Pour commencer, et, en fin de compte, par souci d'avoir une
démarche équilibrée, notre première recommandation
vise les prérequis collégiaux. Afin d'éviter le
décrochage scolaire, dont on parle beaucoup de ces temps-ci, et de
favoriser surtout l'évolution de l'élève vers un choix
approprié de sa formation, et de favoriser aussi une meilleure accession
mais surtout une bonne transition du secondaire vers le collégial, nous
recommandons que les programmes exploratoires, qui sont
régulièrement appelés programmes hors D.E.C., soient mis
en fonction dans les cégeps. Le but de ces programmes-là, en fin
de compte, c'est d'aider les étudiants à s'intégrer au
milieu auquel ils ne pourraient normalement que toucher par une acceptation
refusée ou simplement une mauvaise orientation dans leur choix de
programmes.
Mme Fortin: Dans plusieurs cégeps de différentes
régions, nous avons remarque que, souvent, les programmes
généraux ne sont pas dispensés. Nous recommandons donc
à la commission que ces programmes soient Implantés dans les
cégeps qui, par exemple, donnent des formations uniquement
spécialisées, ceci pour garder les étudiants dans leurs
milieux d'origine, pour faciliter le choix de ceux-ci, éviter les
déplace-
ments, et leur garder un lien avec leurs milieux.
M. Gagnon (Nicolas): La troisième recommandation:
enseignants et qualité d'enseignement. Vu la lourdeur souvent
démontrée des structures administratives, vu surtout que la
qualité de l'enseignement est souvent reléguée au second
plan, derrière les acquis des enseignants et des professionnels,
considérant la dégradation trop souvent observée de la
qualité de l'enseignement, nous recommandons que la gestion courante des
cégeps et du personnel soit subordonnée à la
qualité de l'enseignement de façon à ce que la formation
fondamentale s'ouvre et s'élargisse aux besoins réels des
étudiants. Cela implique aussi qu'il faudrait systématiquement
prévoir un système de résolution des problèmes
pédagogiques dans les cégeps et encourager surtout la formation
permanente des professeurs.
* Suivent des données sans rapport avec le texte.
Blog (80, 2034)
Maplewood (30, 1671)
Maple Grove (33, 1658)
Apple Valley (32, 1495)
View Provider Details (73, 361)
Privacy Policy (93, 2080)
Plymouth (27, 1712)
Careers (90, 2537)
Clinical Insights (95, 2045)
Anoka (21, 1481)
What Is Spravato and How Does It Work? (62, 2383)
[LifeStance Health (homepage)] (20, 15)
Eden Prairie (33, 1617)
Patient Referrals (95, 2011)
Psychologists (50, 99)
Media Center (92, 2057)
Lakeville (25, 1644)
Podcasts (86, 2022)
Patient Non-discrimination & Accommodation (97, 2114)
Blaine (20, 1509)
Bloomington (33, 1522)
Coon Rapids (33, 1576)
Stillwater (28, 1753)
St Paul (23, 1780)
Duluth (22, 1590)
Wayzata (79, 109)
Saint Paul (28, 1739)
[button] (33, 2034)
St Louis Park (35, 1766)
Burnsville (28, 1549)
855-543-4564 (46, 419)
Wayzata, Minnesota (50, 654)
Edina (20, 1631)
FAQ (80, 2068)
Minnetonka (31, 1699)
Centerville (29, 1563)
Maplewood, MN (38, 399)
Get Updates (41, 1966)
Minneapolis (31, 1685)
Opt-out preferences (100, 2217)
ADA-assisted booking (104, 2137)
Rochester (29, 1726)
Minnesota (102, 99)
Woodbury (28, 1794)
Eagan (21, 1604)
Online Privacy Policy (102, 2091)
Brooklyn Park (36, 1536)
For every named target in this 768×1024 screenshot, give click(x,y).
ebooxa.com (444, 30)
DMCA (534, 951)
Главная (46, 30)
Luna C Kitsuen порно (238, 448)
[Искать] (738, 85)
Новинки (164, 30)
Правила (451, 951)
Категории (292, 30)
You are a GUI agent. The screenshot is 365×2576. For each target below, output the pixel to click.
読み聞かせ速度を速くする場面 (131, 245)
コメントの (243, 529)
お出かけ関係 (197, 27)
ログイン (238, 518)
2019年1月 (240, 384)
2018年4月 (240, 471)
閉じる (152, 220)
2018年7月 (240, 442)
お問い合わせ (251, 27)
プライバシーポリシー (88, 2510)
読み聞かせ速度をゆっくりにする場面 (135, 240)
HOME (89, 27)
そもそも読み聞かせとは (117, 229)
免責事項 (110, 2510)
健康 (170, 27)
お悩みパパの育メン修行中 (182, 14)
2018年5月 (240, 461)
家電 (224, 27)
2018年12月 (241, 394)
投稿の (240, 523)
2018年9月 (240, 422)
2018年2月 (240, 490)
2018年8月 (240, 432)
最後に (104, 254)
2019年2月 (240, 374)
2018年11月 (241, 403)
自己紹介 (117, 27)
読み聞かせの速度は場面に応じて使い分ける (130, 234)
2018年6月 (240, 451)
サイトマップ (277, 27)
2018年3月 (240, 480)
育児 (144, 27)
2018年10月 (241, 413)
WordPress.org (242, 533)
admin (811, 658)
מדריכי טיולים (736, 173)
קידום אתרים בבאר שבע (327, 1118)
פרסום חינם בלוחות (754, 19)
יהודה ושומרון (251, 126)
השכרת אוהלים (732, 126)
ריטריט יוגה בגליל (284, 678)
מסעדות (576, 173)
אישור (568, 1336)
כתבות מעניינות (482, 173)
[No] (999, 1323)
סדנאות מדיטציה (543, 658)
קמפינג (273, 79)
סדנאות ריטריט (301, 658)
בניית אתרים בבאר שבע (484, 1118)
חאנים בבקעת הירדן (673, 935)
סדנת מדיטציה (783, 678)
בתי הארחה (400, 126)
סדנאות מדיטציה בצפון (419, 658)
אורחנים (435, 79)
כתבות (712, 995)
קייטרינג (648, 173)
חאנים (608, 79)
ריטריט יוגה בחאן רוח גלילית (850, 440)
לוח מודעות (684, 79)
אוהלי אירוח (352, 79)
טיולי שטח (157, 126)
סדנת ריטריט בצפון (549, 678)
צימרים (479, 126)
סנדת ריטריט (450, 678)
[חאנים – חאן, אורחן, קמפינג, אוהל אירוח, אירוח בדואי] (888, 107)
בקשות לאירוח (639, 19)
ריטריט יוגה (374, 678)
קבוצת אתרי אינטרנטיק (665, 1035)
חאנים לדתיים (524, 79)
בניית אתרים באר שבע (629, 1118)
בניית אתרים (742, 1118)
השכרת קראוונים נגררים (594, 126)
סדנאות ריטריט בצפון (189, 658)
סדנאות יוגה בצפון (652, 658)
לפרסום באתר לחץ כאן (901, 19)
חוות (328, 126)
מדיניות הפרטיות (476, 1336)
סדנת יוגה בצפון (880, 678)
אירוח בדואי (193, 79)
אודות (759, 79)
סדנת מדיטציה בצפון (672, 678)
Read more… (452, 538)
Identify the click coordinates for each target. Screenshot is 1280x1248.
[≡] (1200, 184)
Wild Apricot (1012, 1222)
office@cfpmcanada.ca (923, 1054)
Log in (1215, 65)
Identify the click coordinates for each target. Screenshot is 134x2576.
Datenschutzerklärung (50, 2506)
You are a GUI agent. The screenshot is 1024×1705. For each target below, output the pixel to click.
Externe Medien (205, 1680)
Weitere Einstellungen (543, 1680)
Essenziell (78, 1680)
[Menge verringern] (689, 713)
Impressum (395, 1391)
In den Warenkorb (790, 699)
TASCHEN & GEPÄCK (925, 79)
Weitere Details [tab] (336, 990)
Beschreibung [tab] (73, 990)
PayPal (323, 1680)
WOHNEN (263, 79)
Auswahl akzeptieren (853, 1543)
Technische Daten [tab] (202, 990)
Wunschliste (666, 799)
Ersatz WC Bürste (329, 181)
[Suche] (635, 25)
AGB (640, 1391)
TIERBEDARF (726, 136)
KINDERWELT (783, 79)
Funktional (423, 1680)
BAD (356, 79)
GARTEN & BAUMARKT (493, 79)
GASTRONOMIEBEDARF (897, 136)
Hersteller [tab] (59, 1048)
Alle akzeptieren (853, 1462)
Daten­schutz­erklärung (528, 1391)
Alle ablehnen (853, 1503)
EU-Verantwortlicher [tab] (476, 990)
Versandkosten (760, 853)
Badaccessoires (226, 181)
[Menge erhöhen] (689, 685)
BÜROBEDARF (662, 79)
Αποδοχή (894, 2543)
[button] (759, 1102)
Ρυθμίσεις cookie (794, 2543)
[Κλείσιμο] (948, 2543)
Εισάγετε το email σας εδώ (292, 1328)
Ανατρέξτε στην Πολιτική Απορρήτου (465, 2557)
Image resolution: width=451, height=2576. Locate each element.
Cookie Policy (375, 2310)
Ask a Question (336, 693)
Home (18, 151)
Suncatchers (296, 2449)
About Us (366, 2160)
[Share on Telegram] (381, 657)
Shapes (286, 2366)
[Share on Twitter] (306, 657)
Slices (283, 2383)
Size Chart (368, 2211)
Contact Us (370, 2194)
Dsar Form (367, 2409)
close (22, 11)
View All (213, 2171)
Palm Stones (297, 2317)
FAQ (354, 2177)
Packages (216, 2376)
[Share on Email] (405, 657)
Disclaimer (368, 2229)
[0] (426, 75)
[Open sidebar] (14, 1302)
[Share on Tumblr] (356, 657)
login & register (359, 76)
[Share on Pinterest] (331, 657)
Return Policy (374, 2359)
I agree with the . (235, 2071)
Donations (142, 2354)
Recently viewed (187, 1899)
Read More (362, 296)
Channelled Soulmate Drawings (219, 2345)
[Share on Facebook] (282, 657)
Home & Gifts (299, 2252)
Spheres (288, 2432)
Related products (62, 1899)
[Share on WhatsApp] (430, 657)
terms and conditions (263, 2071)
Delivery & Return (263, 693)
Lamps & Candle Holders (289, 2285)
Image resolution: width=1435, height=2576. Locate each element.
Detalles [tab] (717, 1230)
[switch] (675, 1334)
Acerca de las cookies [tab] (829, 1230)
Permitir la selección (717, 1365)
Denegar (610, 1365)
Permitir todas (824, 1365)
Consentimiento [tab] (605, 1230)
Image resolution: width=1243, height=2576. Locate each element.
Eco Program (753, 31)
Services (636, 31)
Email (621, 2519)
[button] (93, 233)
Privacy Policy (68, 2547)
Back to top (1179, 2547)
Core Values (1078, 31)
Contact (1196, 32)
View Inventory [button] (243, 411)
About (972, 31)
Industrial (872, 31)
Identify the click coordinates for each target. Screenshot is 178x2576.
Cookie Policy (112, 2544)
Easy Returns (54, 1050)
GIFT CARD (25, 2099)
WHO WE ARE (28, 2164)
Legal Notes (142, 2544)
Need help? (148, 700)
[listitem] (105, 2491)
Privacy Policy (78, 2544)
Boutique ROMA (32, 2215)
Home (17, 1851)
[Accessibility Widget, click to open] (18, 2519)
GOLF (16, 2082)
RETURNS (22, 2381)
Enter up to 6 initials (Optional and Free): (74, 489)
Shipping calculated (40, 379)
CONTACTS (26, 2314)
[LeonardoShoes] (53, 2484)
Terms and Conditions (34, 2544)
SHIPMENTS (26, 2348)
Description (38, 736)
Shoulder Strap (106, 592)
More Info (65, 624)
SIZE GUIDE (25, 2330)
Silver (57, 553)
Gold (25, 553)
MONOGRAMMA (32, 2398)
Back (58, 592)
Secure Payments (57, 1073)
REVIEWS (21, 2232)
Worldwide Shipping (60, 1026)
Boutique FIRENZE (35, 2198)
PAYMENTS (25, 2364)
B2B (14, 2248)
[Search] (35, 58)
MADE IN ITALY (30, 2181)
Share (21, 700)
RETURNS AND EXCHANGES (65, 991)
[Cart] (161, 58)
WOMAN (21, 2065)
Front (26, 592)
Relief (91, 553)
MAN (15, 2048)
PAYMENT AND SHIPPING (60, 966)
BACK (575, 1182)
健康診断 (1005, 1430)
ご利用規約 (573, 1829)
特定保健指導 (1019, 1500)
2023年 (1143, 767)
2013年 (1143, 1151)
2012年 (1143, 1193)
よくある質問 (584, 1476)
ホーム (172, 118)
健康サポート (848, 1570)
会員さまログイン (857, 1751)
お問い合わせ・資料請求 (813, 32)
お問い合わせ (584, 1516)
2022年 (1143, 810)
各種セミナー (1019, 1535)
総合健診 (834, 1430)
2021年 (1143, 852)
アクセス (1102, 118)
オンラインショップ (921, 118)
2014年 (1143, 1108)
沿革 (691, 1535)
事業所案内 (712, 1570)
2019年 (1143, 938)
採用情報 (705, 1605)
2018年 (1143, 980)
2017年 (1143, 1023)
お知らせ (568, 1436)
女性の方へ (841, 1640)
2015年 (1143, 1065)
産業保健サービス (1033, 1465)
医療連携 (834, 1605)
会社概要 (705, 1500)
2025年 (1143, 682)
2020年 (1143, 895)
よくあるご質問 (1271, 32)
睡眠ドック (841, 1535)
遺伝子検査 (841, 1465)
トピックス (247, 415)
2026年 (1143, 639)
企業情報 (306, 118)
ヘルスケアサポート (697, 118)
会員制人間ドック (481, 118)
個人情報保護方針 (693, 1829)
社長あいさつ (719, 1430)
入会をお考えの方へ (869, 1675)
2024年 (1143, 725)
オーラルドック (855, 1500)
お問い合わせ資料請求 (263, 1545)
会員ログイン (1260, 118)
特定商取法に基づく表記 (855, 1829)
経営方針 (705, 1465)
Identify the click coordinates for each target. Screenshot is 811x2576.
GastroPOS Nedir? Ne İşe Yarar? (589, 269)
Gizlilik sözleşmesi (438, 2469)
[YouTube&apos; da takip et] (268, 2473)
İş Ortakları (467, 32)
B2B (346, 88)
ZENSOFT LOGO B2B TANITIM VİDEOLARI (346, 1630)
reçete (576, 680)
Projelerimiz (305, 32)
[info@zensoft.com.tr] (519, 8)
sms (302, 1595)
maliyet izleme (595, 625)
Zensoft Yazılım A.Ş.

Toutes ces mesures-là ont en vue un seul
but: la qualité de l'enseignement que reçoivent les
étudiants.
Mme Fortin: Au cours de la commission, on a beaucoup parlé
des cours généraux et des cours obligatoires pour les
étudiants. Pour le secteur général, nous recommandons que
les cours qui sont déjà en place continuent et persistent,
c'est-à-dire les cours d'éducation physique, de philosophie, de
français, ceci pour que l'étudiant ait un approfondissement des
matières enseignées plutôt qu'une dispersion. Pour ce qui
est des cours optionnels, des cours à choix, nous recommandons qu'il y
ait un élargissement de l'éventail, c'est-à-dire que,
souvent, l'étudiant est compromis entre seulement quelques choix, et,
pour faciliter son approche personnelle de ses études, on aimerait que,
dans certains cégeps, même dans la plupart des cégeps, ces
cours soient différents et que l'éventail soit élargi.
M. Gagnon (Nicolas): Pour ce qui est du volet professionnel, il y
a un problème qu'on constate dans certaines techniques, qui est le
problème des formations trop générales,
c'est-à-dire qu'on vise - ce qui est très bien, en passant - une
formation, une acquisition de connaissances transférables,
c'est-à-dire, pas de choses très pointues: aller dans un domaine,
avoir une bonne formation mais ne pas être un spécialiste dans un
seul domaine. Ça pose un deuxième problème, qui est, dans
les cours optionnels, qu'il faudrait avoir à la disposition des
étudiants des cours qui puissent leur permettre de mieux connaître
la réalité du marché présent, tant la
réalité au point de vue régional qu'au point de vue de
l'évolution qu'il y aura dans le temps, du marché du travail dans
lequel il aura à s'intégrer. Ça pourrait comporter, par
exemple, des volets d'éthique professionnelle.
Ensuite, pour ce qui est du volet commun, le collégial, par les
cours de français, par les cours de concentration, souffre d'un
cloisonnement entre technique et général. Étant
donné que le contexte dans lequel évoluent les cégeps
fluctue constamment, nous recommandons que le choix de cours corresponde aux
aspirations des étudiants, qu'il soit commun à l'ensemble, mais
surtout qu'il s'actualise au fil des années. (12 h 10)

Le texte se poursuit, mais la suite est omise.